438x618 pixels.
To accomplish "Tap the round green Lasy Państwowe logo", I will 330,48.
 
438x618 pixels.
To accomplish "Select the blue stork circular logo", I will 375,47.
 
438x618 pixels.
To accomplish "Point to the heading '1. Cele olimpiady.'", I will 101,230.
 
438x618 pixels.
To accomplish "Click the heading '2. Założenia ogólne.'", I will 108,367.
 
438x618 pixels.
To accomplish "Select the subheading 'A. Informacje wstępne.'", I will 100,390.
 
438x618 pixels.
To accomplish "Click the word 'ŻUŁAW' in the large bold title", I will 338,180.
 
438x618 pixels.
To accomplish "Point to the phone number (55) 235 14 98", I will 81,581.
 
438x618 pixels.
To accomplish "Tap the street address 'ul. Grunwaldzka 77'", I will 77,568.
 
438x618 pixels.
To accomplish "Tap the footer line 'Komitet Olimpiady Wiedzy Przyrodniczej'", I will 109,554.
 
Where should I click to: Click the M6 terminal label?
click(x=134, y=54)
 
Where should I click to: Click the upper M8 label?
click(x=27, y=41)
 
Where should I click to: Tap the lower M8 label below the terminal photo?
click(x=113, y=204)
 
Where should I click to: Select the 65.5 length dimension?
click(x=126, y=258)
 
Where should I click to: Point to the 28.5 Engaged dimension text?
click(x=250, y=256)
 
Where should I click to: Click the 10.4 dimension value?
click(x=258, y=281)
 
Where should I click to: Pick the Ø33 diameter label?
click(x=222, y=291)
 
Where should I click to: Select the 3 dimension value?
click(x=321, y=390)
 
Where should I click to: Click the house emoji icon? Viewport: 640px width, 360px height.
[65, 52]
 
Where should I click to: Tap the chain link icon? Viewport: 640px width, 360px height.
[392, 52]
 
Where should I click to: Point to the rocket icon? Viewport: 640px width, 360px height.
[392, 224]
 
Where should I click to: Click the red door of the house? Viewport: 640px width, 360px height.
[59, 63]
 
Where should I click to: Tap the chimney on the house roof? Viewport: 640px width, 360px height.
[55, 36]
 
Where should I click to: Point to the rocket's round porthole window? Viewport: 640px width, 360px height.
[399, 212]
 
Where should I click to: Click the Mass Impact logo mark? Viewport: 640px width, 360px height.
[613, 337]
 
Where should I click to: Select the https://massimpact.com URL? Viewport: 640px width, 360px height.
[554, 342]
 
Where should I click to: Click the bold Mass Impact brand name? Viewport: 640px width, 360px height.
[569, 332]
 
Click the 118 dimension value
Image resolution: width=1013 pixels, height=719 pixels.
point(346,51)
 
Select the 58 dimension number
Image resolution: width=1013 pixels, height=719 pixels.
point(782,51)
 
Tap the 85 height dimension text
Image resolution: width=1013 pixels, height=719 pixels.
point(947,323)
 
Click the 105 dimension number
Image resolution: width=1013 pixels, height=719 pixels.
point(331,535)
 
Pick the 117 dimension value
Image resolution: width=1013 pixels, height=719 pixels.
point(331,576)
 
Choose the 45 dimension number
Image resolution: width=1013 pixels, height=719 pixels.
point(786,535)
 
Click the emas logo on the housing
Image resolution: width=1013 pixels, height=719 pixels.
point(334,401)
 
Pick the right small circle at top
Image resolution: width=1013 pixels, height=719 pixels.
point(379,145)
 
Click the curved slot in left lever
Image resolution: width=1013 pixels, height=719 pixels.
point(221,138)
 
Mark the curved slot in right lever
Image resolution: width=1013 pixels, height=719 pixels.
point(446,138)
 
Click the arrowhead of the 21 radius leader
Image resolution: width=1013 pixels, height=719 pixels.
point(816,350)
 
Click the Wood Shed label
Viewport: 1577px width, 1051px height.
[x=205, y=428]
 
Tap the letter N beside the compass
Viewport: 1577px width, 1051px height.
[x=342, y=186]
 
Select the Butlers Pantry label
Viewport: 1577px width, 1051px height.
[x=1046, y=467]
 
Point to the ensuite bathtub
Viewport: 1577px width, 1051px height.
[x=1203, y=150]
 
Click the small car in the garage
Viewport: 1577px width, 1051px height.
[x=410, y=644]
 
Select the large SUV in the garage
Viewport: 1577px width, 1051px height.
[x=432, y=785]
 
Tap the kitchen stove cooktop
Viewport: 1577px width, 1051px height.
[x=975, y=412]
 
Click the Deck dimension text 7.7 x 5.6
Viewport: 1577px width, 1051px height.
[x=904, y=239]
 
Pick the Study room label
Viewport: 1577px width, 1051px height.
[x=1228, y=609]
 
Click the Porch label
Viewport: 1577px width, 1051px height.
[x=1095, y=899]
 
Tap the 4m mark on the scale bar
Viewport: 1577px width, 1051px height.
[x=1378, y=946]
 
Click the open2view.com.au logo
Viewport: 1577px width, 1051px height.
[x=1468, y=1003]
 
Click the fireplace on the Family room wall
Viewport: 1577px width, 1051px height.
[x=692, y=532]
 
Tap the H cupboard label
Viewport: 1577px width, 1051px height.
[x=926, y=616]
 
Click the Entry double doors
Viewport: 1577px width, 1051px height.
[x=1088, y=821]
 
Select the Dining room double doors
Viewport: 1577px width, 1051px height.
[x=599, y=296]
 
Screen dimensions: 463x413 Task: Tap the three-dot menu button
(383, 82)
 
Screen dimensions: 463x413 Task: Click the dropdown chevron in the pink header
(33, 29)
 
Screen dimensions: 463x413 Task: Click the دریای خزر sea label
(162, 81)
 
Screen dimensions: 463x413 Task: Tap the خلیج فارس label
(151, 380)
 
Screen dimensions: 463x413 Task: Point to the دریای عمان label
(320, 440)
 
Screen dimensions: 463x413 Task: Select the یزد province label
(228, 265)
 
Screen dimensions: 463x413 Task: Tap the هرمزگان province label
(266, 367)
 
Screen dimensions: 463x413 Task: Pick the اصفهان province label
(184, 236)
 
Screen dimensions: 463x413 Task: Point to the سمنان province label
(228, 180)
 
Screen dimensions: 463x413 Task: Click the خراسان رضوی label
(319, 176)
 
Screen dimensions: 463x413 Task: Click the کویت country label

········

### The task
Format the lines above as a numbered list, leaving out blank lines.

### Exercise result
1. 438x618 pixels.
2. To accomplish "Tap the round green Lasy Państwowe logo", I will 330,48.
3. 438x618 pixels.
4. To accomplish "Select the blue stork circular logo", I will 375,47.
5. 438x618 pixels.
6. To accomplish "Point to the heading '1. Cele olimpiady.'", I will 101,230.
7. 438x618 pixels.
8. To accomplish "Click the heading '2. Założenia ogólne.'", I will 108,367.
9. 438x618 pixels.
10. To accomplish "Select the subheading 'A. Informacje wstępne.'", I will 100,390.
11. 438x618 pixels.
12. To accomplish "Click the word 'ŻUŁAW' in the large bold title", I will 338,180.
13. 438x618 pixels.
14. To accomplish "Point to the phone number (55) 235 14 98", I will 81,581.
15. 438x618 pixels.
16. To accomplish "Tap the street address 'ul. Grunwaldzka 77'", I will 77,568.
17. 438x618 pixels.
18. To accomplish "Tap the footer line 'Komitet Olimpiady Wiedzy Przyrodniczej'", I will 109,554.
19. Where should I click to: Click the M6 terminal label?
20. click(x=134, y=54)
21. Where should I click to: Click the upper M8 label?
22. click(x=27, y=41)
23. Where should I click to: Tap the lower M8 label below the terminal photo?
24. click(x=113, y=204)
25. Where should I click to: Select the 65.5 length dimension?
26. click(x=126, y=258)
27. Where should I click to: Point to the 28.5 Engaged dimension text?
28. click(x=250, y=256)
29. Where should I click to: Click the 10.4 dimension value?
30. click(x=258, y=281)
31. Where should I click to: Pick the Ø33 diameter label?
32. click(x=222, y=291)
33. Where should I click to: Select the 3 dimension value?
34. click(x=321, y=390)
35. Where should I click to: Click the house emoji icon? Viewport: 640px width, 360px height.
36. [65, 52]
37. Where should I click to: Tap the chain link icon? Viewport: 640px width, 360px height.
38. [392, 52]
39. Where should I click to: Point to the rocket icon? Viewport: 640px width, 360px height.
40. [392, 224]
41. Where should I click to: Click the red door of the house? Viewport: 640px width, 360px height.
42. [59, 63]
43. Where should I click to: Tap the chimney on the house roof? Viewport: 640px width, 360px height.
44. [55, 36]
45. Where should I click to: Point to the rocket's round porthole window? Viewport: 640px width, 360px height.
46. [399, 212]
47. Where should I click to: Click the Mass Impact logo mark? Viewport: 640px width, 360px height.
48. [613, 337]
49. Where should I click to: Select the https://massimpact.com URL? Viewport: 640px width, 360px height.
50. [554, 342]
51. Where should I click to: Click the bold Mass Impact brand name? Viewport: 640px width, 360px height.
52. [569, 332]
53. Click the 118 dimension value
54. Image resolution: width=1013 pixels, height=719 pixels.
55. point(346,51)
56. Select the 58 dimension number
57. Image resolution: width=1013 pixels, height=719 pixels.
58. point(782,51)
59. Tap the 85 height dimension text
60. Image resolution: width=1013 pixels, height=719 pixels.
61. point(947,323)
62. Click the 105 dimension number
63. Image resolution: width=1013 pixels, height=719 pixels.
64. point(331,535)
65. Pick the 117 dimension value
66. Image resolution: width=1013 pixels, height=719 pixels.
67. point(331,576)
68. Choose the 45 dimension number
69. Image resolution: width=1013 pixels, height=719 pixels.
70. point(786,535)
71. Click the emas logo on the housing
72. Image resolution: width=1013 pixels, height=719 pixels.
73. point(334,401)
74. Pick the right small circle at top
75. Image resolution: width=1013 pixels, height=719 pixels.
76. point(379,145)
77. Click the curved slot in left lever
78. Image resolution: width=1013 pixels, height=719 pixels.
79. point(221,138)
80. Mark the curved slot in right lever
81. Image resolution: width=1013 pixels, height=719 pixels.
82. point(446,138)
83. Click the arrowhead of the 21 radius leader
84. Image resolution: width=1013 pixels, height=719 pixels.
85. point(816,350)
86. Click the Wood Shed label
87. Viewport: 1577px width, 1051px height.
88. [x=205, y=428]
89. Tap the letter N beside the compass
90. Viewport: 1577px width, 1051px height.
91. [x=342, y=186]
92. Select the Butlers Pantry label
93. Viewport: 1577px width, 1051px height.
94. [x=1046, y=467]
95. Point to the ensuite bathtub
96. Viewport: 1577px width, 1051px height.
97. [x=1203, y=150]
98. Click the small car in the garage
99. Viewport: 1577px width, 1051px height.
100. [x=410, y=644]
101. Select the large SUV in the garage
102. Viewport: 1577px width, 1051px height.
103. [x=432, y=785]
104. Tap the kitchen stove cooktop
105. Viewport: 1577px width, 1051px height.
106. [x=975, y=412]
107. Click the Deck dimension text 7.7 x 5.6
108. Viewport: 1577px width, 1051px height.
109. [x=904, y=239]
110. Pick the Study room label
111. Viewport: 1577px width, 1051px height.
112. [x=1228, y=609]
113. Click the Porch label
114. Viewport: 1577px width, 1051px height.
115. [x=1095, y=899]
116. Tap the 4m mark on the scale bar
117. Viewport: 1577px width, 1051px height.
118. [x=1378, y=946]
119. Click the open2view.com.au logo
120. Viewport: 1577px width, 1051px height.
121. [x=1468, y=1003]
122. Click the fireplace on the Family room wall
123. Viewport: 1577px width, 1051px height.
124. [x=692, y=532]
125. Tap the H cupboard label
126. Viewport: 1577px width, 1051px height.
127. [x=926, y=616]
128. Click the Entry double doors
129. Viewport: 1577px width, 1051px height.
130. [x=1088, y=821]
131. Select the Dining room double doors
132. Viewport: 1577px width, 1051px height.
133. [x=599, y=296]
134. Screen dimensions: 463x413 Task: Tap the three-dot menu button
135. (383, 82)
136. Screen dimensions: 463x413 Task: Click the dropdown chevron in the pink header
137. (33, 29)
138. Screen dimensions: 463x413 Task: Click the دریای خزر sea label
139. (162, 81)
140. Screen dimensions: 463x413 Task: Tap the خلیج فارس label
141. (151, 380)
142. Screen dimensions: 463x413 Task: Point to the دریای عمان label
143. (320, 440)
144. Screen dimensions: 463x413 Task: Select the یزد province label
145. (228, 265)
146. Screen dimensions: 463x413 Task: Tap the هرمزگان province label
147. (266, 367)
148. Screen dimensions: 463x413 Task: Pick the اصفهان province label
149. (184, 236)
150. Screen dimensions: 463x413 Task: Point to the سمنان province label
151. (228, 180)
152. Screen dimensions: 463x413 Task: Click the خراسان رضوی label
153. (319, 176)
154. Screen dimensions: 463x413 Task: Click the کویت country label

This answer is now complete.